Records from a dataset
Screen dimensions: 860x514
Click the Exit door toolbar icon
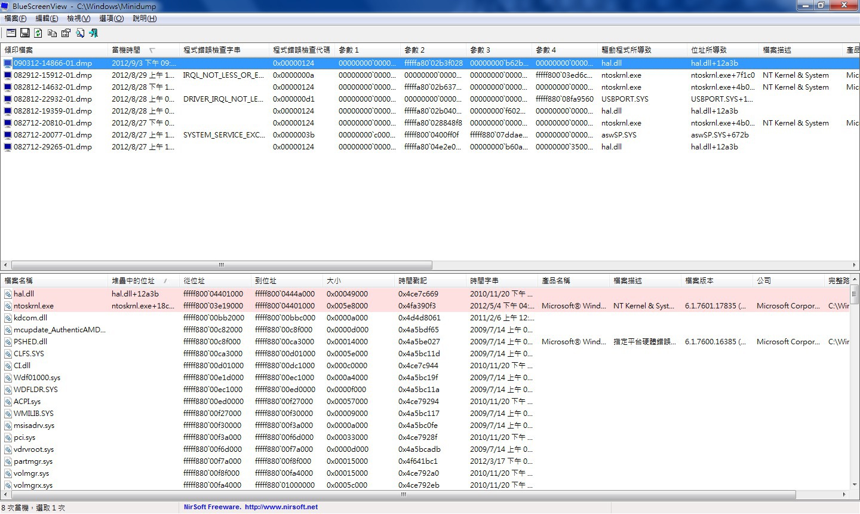click(x=93, y=33)
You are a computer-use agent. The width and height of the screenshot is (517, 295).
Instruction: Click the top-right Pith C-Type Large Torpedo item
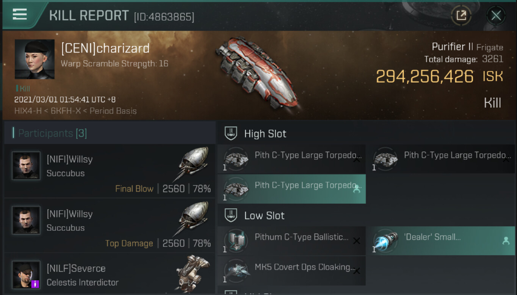[x=442, y=159]
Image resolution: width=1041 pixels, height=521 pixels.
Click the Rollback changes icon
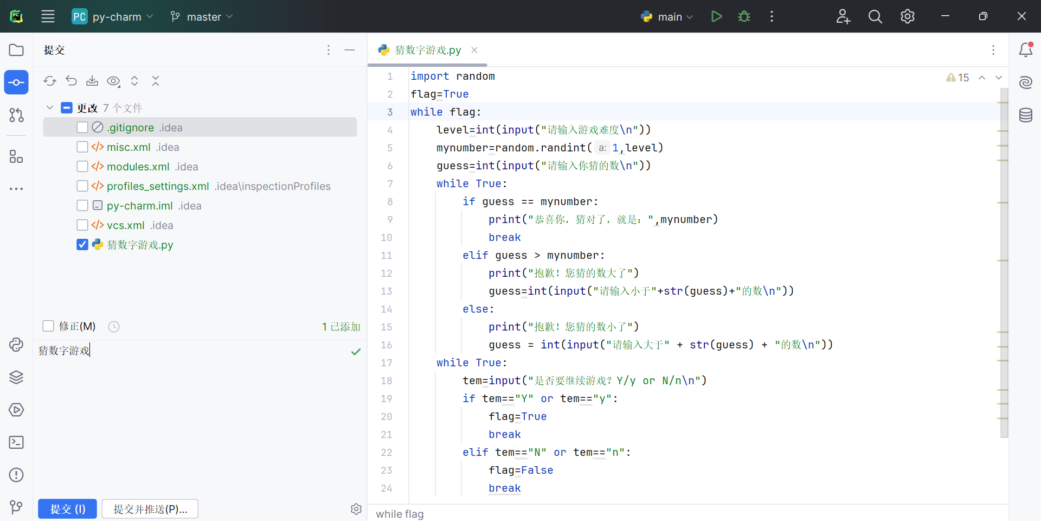click(x=71, y=81)
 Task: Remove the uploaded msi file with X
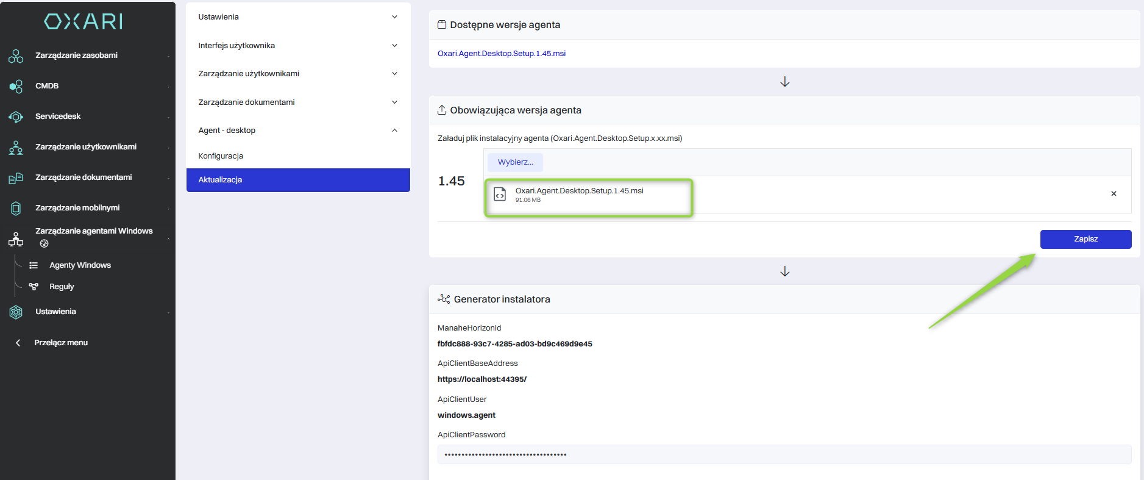click(1114, 194)
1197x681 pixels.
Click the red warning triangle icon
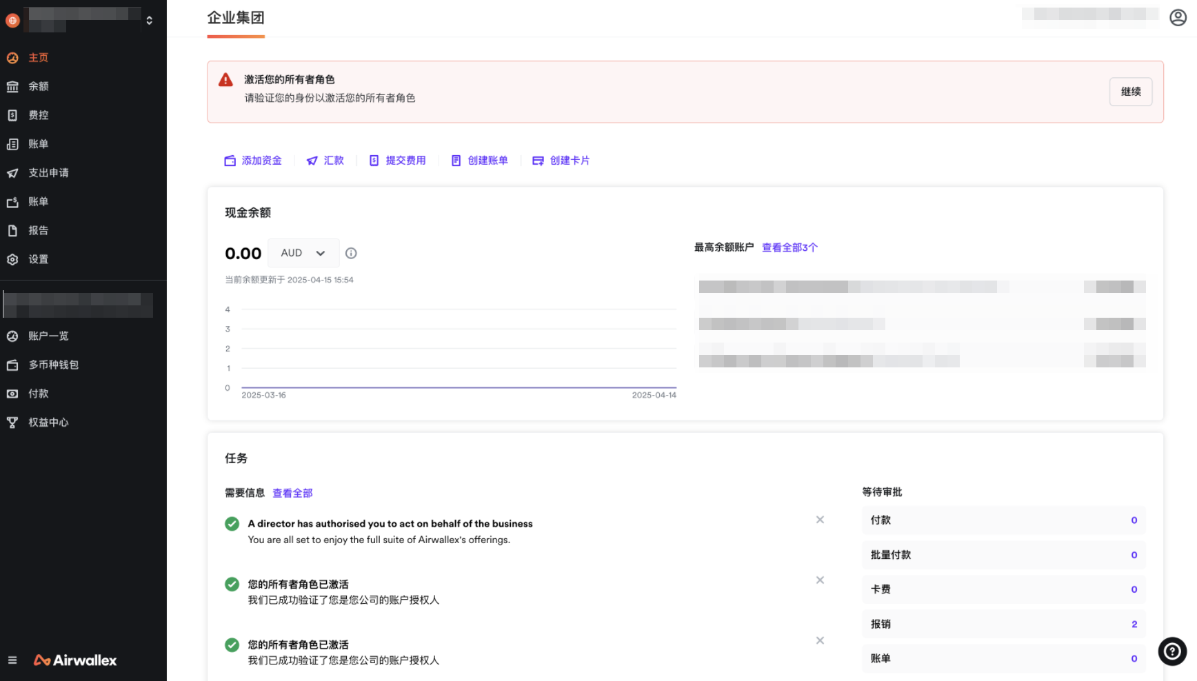coord(225,80)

### What this task involves
Every line of the data above is to be repeated exactly; the images are to be left out.

### Answer space
Screen dimensions: 860x514
Click the Exit door toolbar icon
click(x=93, y=33)
You are a computer-use agent. The width and height of the screenshot is (517, 295).
Instruction: Click the top-right Pith C-Type Large Torpedo item
[x=442, y=159]
Image resolution: width=1041 pixels, height=521 pixels.
Click the Rollback changes icon
click(x=71, y=81)
 Task: Remove the uploaded msi file with X
click(1114, 194)
1197x681 pixels.
Click the red warning triangle icon
coord(225,80)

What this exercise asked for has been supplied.